Grocery shopping is probably the most boring thing to do. That's why parents force their slaves to go do it for them. "Where the fuck are the bananas." I muttered angrily to myself. Oh yeah did I mention my parents gave me a list of like a billion pointless things that I swear we never eat, since when do I eat cilantro…
I heard a familiar shriek. I smirked easily recognizing the voice. I moved the things on the shelf and looked across to see the twitching blonde boy picking up multiple cans he obviously dropped. I gave myself an evil grin, time to have some fun.
I grabbed some paper towels and tossed them over the isle and watched as they perfectly nailed Tweek in the head causing him to scream and fall to the floor holding his hands over his head. He then shouted, "Oh Jesus! The building is -nngh- falling down!"
I laughed harshly and rode the cart into the next isle, "Hey Tweekers." I gave him a devious smile. Something about picking on him was just so much fun, it must be his reaction.
He looked up at me nervously and eventually stood up while looking at the paper towels on the ground, "Oh Jesus! The gnomes attacked me! ACK!"
"You're a retard." I replied in my normal monotone voice.
He shook and went back over to his cart which was practically filled to the top with different coffee beans and coffee bags. I couldn't help but smirk, "Don't you think you have enough coffee?"
His eyes grew bigger, "Wh-What!?"
"You know what I learned?" I asked.
"What?" he asked while biting his lip.
"I learned that coffee can kill you. If you overdose it." I so don't know if coffee can kill you and you probably can't overdose coffee, I know it sure as hell ain't healthy to drink that much but I honestly don't care about Tweek's health I just want to freak him out.
Which I did. He jumped like a kangaroo and clenched his hair while holding in a scream, "I - nnth - don't want to die! Oh god the pressure! GAH!"

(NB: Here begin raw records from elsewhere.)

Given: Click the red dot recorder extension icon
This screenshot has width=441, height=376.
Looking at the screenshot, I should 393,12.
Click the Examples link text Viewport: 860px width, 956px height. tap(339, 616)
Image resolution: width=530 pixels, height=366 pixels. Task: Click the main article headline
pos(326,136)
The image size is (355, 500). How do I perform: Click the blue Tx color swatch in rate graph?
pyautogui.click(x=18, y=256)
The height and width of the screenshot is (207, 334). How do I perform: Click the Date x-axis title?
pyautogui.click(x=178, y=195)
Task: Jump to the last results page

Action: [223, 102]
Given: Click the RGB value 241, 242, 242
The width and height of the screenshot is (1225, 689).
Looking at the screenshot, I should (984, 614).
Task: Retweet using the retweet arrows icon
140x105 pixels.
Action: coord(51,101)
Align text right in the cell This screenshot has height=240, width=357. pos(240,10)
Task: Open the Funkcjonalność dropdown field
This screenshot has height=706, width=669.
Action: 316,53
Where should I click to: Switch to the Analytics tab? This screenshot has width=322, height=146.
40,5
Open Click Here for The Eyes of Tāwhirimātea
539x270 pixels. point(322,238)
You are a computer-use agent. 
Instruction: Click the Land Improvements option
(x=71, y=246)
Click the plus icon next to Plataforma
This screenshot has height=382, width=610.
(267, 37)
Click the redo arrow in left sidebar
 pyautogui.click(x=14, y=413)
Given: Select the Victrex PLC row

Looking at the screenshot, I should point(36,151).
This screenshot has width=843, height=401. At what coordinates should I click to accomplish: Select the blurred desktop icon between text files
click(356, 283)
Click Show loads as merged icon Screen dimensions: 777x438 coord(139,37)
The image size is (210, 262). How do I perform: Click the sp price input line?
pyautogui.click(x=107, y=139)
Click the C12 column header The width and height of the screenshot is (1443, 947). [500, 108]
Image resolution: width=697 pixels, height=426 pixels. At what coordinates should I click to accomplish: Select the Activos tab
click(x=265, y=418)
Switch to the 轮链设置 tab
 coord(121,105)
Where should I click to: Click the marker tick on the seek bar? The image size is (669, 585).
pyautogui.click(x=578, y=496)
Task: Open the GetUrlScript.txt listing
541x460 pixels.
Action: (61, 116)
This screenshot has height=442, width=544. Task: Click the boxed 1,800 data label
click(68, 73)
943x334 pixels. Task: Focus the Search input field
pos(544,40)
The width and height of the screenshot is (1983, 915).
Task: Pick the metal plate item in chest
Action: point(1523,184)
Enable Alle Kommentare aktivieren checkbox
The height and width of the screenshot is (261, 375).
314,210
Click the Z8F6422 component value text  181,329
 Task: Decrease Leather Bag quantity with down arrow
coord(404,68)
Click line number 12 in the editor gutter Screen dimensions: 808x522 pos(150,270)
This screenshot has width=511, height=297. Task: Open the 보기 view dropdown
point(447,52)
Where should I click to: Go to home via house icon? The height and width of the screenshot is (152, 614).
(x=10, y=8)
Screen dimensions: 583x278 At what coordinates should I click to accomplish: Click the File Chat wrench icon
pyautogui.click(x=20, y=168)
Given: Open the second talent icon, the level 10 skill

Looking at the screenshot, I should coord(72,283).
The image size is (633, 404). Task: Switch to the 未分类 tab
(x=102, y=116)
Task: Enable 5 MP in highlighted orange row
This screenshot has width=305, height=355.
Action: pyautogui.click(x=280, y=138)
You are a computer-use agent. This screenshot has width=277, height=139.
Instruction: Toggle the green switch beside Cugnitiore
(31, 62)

"Yeah I saw it on the discovery channel." I replied in a serious tone, "So how much coffee do you drink a day?"
"Four maybe five cups…nngh!" he muttered.
Wow dude that is not healthy. "Tweek your going to die soon."
"Gah! Oh Jesus! My parents are the ones who gave -mmth! - me it! He-help me!" he got on his knees and hugged my foot begging for me to help him.
I sat their my hands in my pockets and grinned. It's so much fun picking on him. "I don't know Tweek."
"Oh please! Oh Jesus! You mu-must hel-help me!" his lip quivered and his eyes were filling with tears.
I smirked, "Fine I think there is one way you can get over your addiction."
"What?!" he jumped to his feet and pleaded for the answer.
"Find a new addiction. A healthy one."
"Like what? GAH!" he questioned.
"Well let's see were in a super market let's see what food you like." we walked through the isles and I would pull out random things but every time it went like this…
"Gum?"
"It could glue my mouth together! Gah! Then I won't be able to talk!"
"That's a good thing."
"What?!"
"I said how about ice cream?"
"Too cold! Brain freeze! Frost bite! Hypothermia!"
"Retard…"
"Huh?!"
"Mustard!"
"I can't eat mustard plain! Ew…"
"Marshmellows?"
"Too soft."
"Lemonade?"
"GAH! Too sour!"
"Candy?"
"Too sweet!"
"Salsa?"
"Too spicy!"
"Jesus Tweek pick something!" I hissed angrily.
He looked around frantically while biting his lip. That seemed so seductive. That is seductive. So seductive I just can't resist. "I know what your new addiction can be."
"Wha-MMMMM!" yup you got that right I kissed Tweek and he went frantic. That's ok though you know how much I love freaking him out.